Yobbish behaviour of youth is one of the hottest topics in housing areas. A pensioner was killed when youth set his home alight during an attack. Neighbours said they called and were presented with an answer machine and the anti-social behaviour line also gave no joy. As it happens those youth were riding motorbikes.

We had a similar occurence here on our estate not long ago when youth rode a motor scooter without number plate at the back of Rosebery House. I called 999 because it looked dangerous and they had no helmet, the bike had no number plate and they were then riding the wrong way up the one-way Sewardstone Road.

Police did not react at all for the simple reason that they say motor cycles, which were not reported stolen are not their responsibility and it is the council’s responsibility to dispose of them.

But I ask is it just about the vehicle as if it stood still in a location or is it about a motor vehicle that is abused in the wrong manner?

In general people are confused of whom to call in cases of anti-social behaviour. There is an 0300 number for non urgent, when an officer will visit within 48 hours.
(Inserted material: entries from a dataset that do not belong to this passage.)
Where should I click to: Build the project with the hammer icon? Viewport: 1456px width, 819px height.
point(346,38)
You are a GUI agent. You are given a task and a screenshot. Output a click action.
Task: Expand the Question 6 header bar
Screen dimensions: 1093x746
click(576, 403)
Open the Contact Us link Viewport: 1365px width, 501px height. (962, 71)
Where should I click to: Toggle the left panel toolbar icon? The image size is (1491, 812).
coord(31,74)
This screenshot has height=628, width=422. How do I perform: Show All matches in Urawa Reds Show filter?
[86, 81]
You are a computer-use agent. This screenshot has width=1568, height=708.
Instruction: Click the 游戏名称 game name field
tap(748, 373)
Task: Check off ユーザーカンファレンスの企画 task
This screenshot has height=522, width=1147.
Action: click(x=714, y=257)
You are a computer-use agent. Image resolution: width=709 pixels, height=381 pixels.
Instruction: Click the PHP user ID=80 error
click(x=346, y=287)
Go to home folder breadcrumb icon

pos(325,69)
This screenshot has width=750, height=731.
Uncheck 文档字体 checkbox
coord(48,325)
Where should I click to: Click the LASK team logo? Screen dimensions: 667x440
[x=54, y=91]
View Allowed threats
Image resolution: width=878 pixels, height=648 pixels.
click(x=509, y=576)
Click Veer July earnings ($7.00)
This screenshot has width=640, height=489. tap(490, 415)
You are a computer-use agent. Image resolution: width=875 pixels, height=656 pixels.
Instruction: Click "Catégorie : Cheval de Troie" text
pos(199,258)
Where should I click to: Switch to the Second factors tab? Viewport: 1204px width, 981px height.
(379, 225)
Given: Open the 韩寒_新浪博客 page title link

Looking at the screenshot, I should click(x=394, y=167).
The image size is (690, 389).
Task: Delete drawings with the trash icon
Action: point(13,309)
There is the SNT line, which is only manned during shift hours, there is the 999, which is an immediate emergency service and there are the council anti-social behaviour lines.

In the case of of Alan Greasley, 63, from Coventry, neighbours said they called the police and the anti-social behaviour hotline but no evidence of those calls was found to be recorded.

It is my great concern that if policing should now be changed to more phone contact like our housing services are at the moment, that the response to calls that are not clearly within any category, will simply be inadequate.

People now have so many numbers to ring and here in Tower Hamlets calls to anti-social hotlines are not immediately given to the SNT teams and take time to reach their statistics.

And what about the parents of those youth who were riding the motorcycles, did anybody try to talk to them about acceptable behaviour standards of their children?

I think that each neighbourhood should set up a Neighbourhood Watch scheme and work continuously with the police to find good solutions to difficult problems. In cases where silly regulations like councils being responsible for removing ‘not stolen’ vehicles and that is an excuse for the police not to get involved, response agreemens could be reached with local police forces via the SNT discussion panels or local Neighbourhood Watch Associations.

I am concerned to read again and again that calls were made about a problem and that no record of calls can be found. If call logging is so easily erased then that is a real weakness of any call system that is supposed to deal with problems.  In case of vulnerable single people, who rely on an efficient directly calling service to emergency services, the deadly outcome is certain if those call systems fail.

I would like to here from our residents their views on that please.  Source article The Sun, 25.6.11.